Matthew Carter | Belinda Griffiths | Ramon Robertson

A combined exhibition of New Work which sees each artist exploring the psychology of environment and the individuals relationship to habitat, specifically through architecture, interior space and the natural world.

Matthew Carter is interested in the spatio-psychology of the city and how individuals relate to urban and industrial environments. His new paintings explore new colour palettes in relation to urban spaces. Previously Carter has used ‘Contrast of saturation and tone’ as a basis for colour schemes. The city provides plenty of inspiration for the former of these strategies with its orange traffic cones and yellow painted lines amidst the greys of concrete and steel. With the latter is often found in Auckland with its intense sunlight.

Matthew uses a ‘contrast of hue’ without utilising extreme opposites as in ‘complementary’ colour palettes, but rather a muted or more subtle version of it. In the particular choice of hues Carter’s assessing a emotional response to the combination of colours. Using photography as a primary resource, the subjects of these works are shifted to a street level viewpoint familiar with those ‘flaneurs’ walking around the city.

Belinda Griffiths‘ suite of new work is titled ‘A Place of Wild Reaches’ and takes inspiration from her recent artist residency at Karekare Beach.

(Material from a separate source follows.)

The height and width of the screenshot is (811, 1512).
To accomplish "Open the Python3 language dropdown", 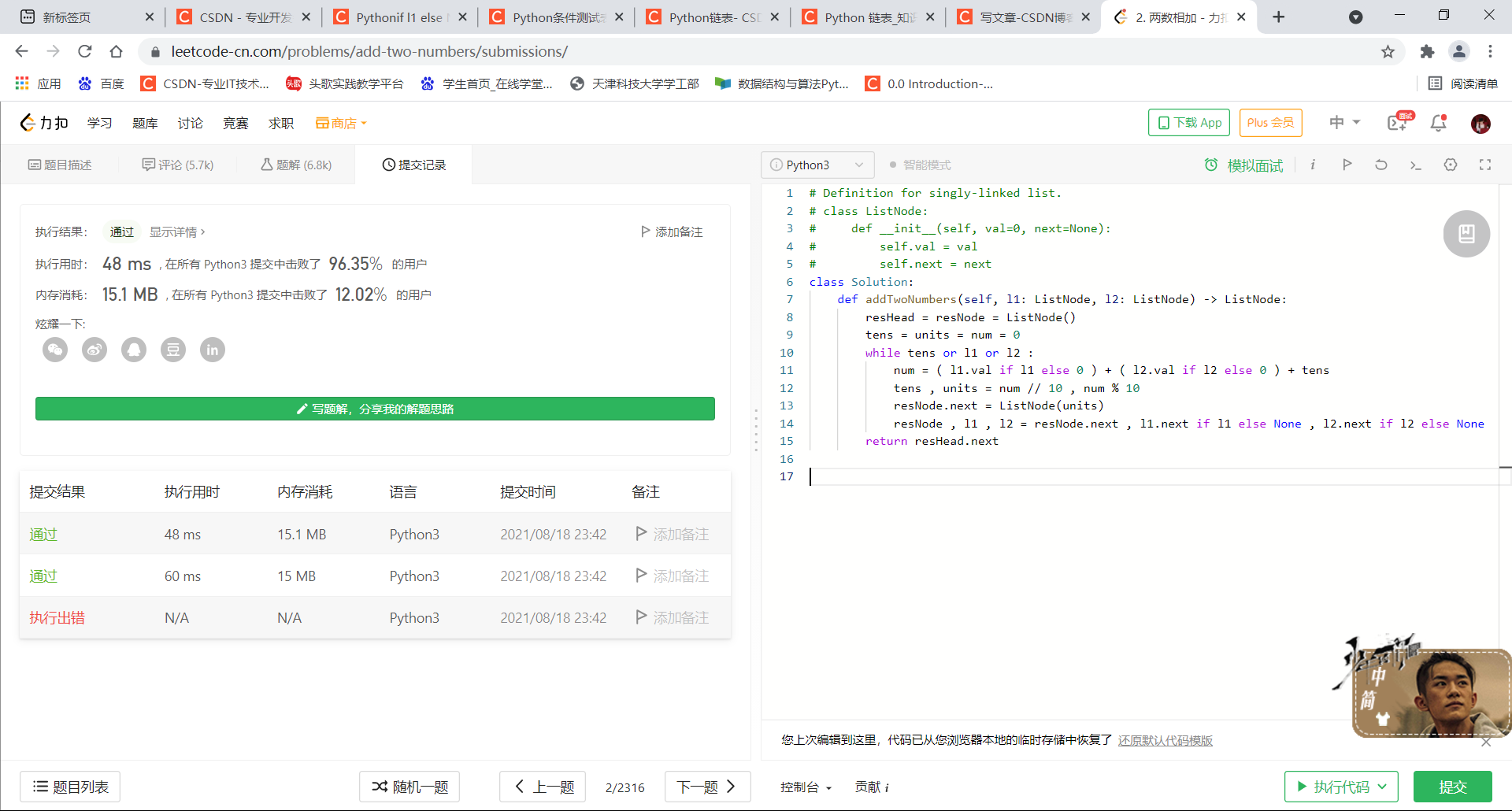I will (x=817, y=165).
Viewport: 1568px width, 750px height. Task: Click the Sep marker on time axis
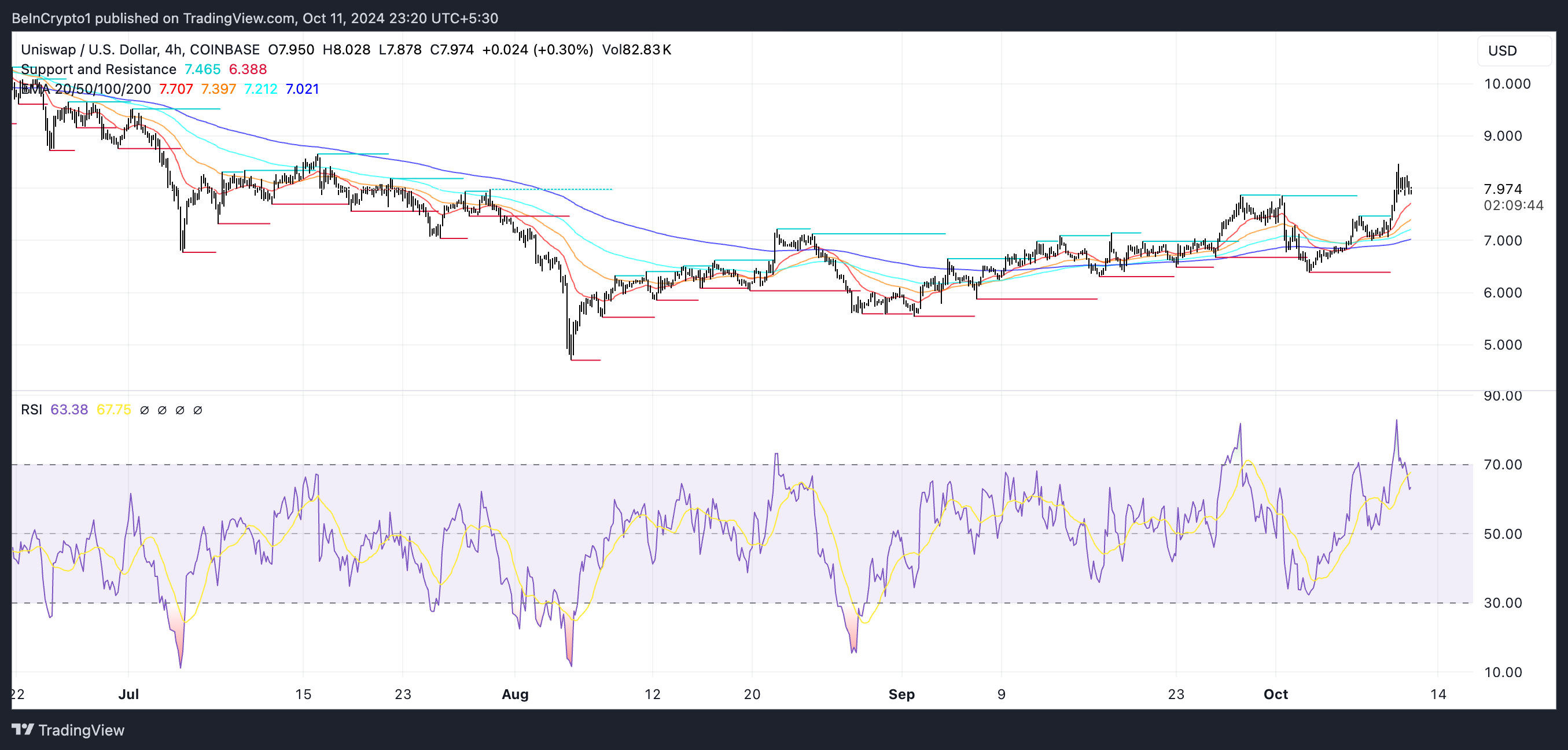point(901,694)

Whilst there, Belinda took regular walks along the rugged coastline of Karekare Beach.  Looking out towards the vast horizon of dark sand or getting up close to the towering cliff faces, one gets a strong sense of nature’s timelessness, it’s permanence and it’s mystery.
Belinda’s work explores those quiet moments where we are presented with situations that are beyond our understanding or outside of our control.  The landscape in these works serves as a metaphor for how we navigate those inner landscapes – how we respond to feelings like uncertainty, vulnerability and awe. Amongst the library of books at the residence, Belinda came across a poem by CK Stead written about Karekare. One line from the poem stayed with her and served as the title for this series:

“To those high flying cliffs, a place of wild reaches and eye illusions”
A Coastline and two facts’ by CK Stead.

Ramon Robertson’s sculpture engages with elements of conformity and union between people, structure and environment with a specific focus on the human condition and behaviour in the city These works navigate the complex layers of human interaction involved in the planning and deployment of ideas in creating a habitable environment which perhaps contradicts our perception of the city asa place of readiness, facility and simplicity.

Ramon’s workoften humorously, suggests a hidden syndicate or infrastructure of people behind the scenes. Four of the larger sculptures work together in pairs, aa group indicating a connectedness and willing participation in the human design process, while at the same time revealing a silent hierarchy and uniformity in roles and involvement in this collaborative process. His choice of materials (concrete, plaster and wood) link the universal components used in building and manufacture to the individual – making reference to not just the mass-standardisation of objects and resources used in the configuration of the city – but to the population also.